Según la ubicación del corazón la ectopia cordis se ha clasificado en 5 tipos (1, 3, 4):

- Cervical, el corazón se encuentra en el cuello y el esternón esta intacto.

- Toracocervical, el corazón se exterioriza a través de un defecto en la porción superior del esternón (1, 4).

- Toráxico, existe un defecto esternal y el corazón protruye a través de la pared anterior del tórax (4, 5).

-Toracoabdominal, el defecto se encuentra en la porción inferior del esternón y epigastrio (1, 4, 5).

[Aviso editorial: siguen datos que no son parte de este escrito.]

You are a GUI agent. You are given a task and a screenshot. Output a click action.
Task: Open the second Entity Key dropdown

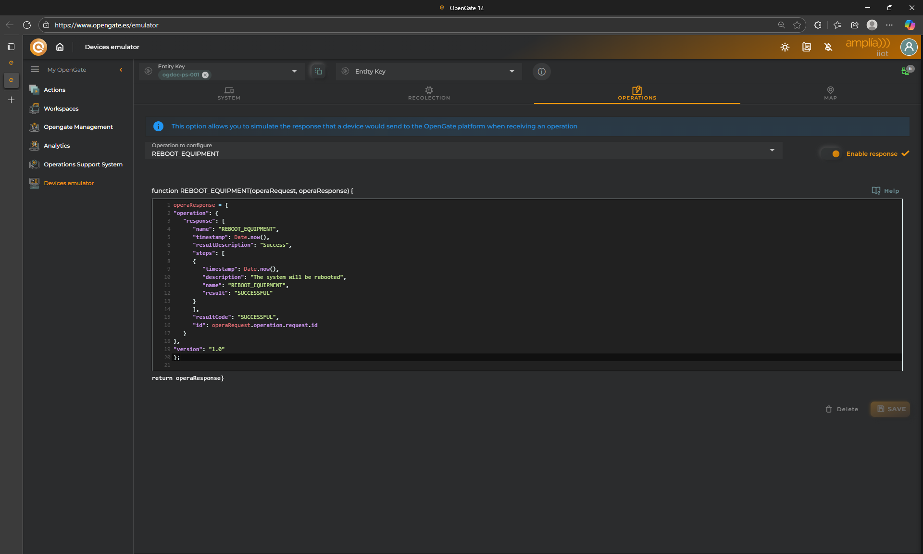tap(511, 71)
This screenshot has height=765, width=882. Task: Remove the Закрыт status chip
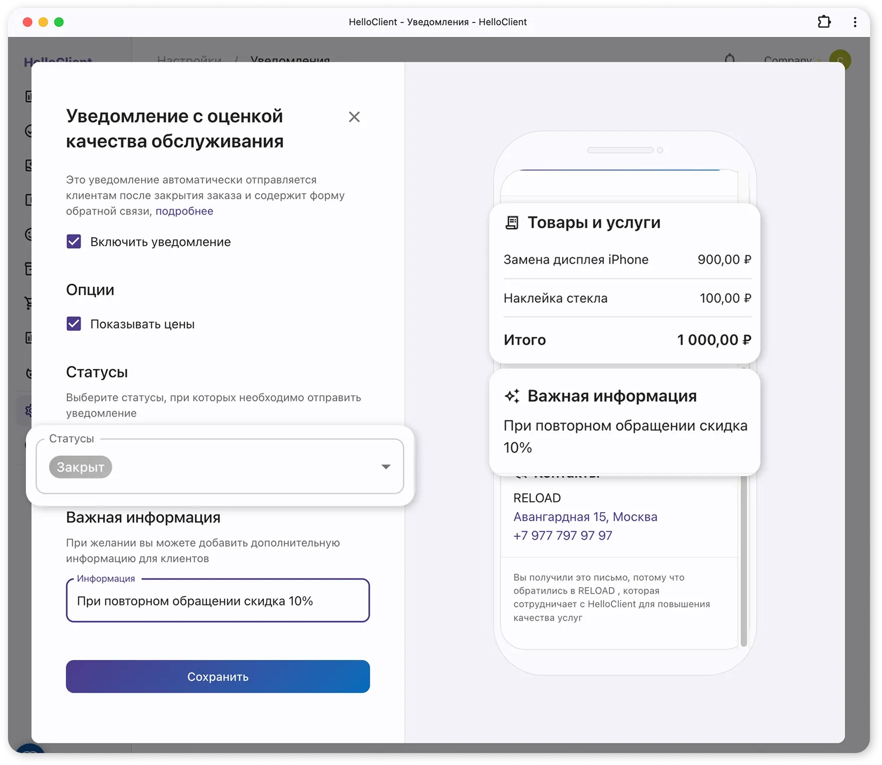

- Abdominal, el esternón esta indemne y una solución de continuidad en el diafragma permite el desplazamiento del corazón al abdomen superior (1, 4, 5).

Las causas de esta malformación son desconocidas (6). Sin embargo, se cree que la forma cervical podría deberse a un fallo en el desplazamiento del corazón desde su ubicación primitiva en el cuello a la cavidad toráxica (1, 4). Otras formas de ectopia cordis pudieran representar un desarrollo anormal del mesodermo entre los días 14 a 18 de vida intrauterina (3, 7, 8, 9). Por otra parte los defectos de la pared toráxica y abdominal son un resultado de una falla en la fusión ventromedial de los pliegues corporales (3, 7). En la variedad toracoabdominal el defecto ocurre a nivel del septum transverso el cual es la estructura que forma la porción anterior del diafragma y parte del pericardio (3, 7).

La ectopia cordis puede ser parte del síndrome de banda amniótica (5, 11, 12) del Limb Body Wall Complex (1, 2) o de la Pentalogía de Cantrell, (3, 7, 10) este último caracterizado por la presencia de ectopia cordis, deficiencia del pericardio anterior, solución de continuidad en el esternón y en la porción anterior del diafragma y malformaciones cardiacas.

La ectopia cordis puede ser diagnosticada prenatalmente por ultrasonido mediante la visualización del corazón fetal latiendo fuera de la cavidad toráxica (3, 5-8, 12) por otra parte debido a que este defecto se encuentra presente desde la embriogénesis, su diagnóstico puede ser realizado en etapa tempranas del embarazo (1, 5, 6, 11). En la mayoría de los casos asociado a la ectopia cordis, pueden encontrarse defectos estructurales

intracardíacos (1,3) y extracardíacos como onfaloceles (1) , gastrosquisis, defectos del tubo neural, fisuras labiopalatinas, y una gran variedad de malformaciones esqueléticas (1,3,7).

Las cromosomopatías son infrecuentes por lo que no se aconseja practicar cariotipo (1,7), sin embargo, existen casos en la literatura donde este trastorno se ha asociado a trisomía 18, 13 y síndrome de Turner (3,6). Esta patología tiene un mal pronóstico (3, 6, 7) y por lo tanto la sobrevida es infrecuente por lo que la interrupción del embarazo debe ser considerada si el diagnóstico es realizado antes de la viabilidad. Si el paciente decide continuar con el embarazo, no existen datos que indiquen que la cesárea mejore la evolución del cuadro.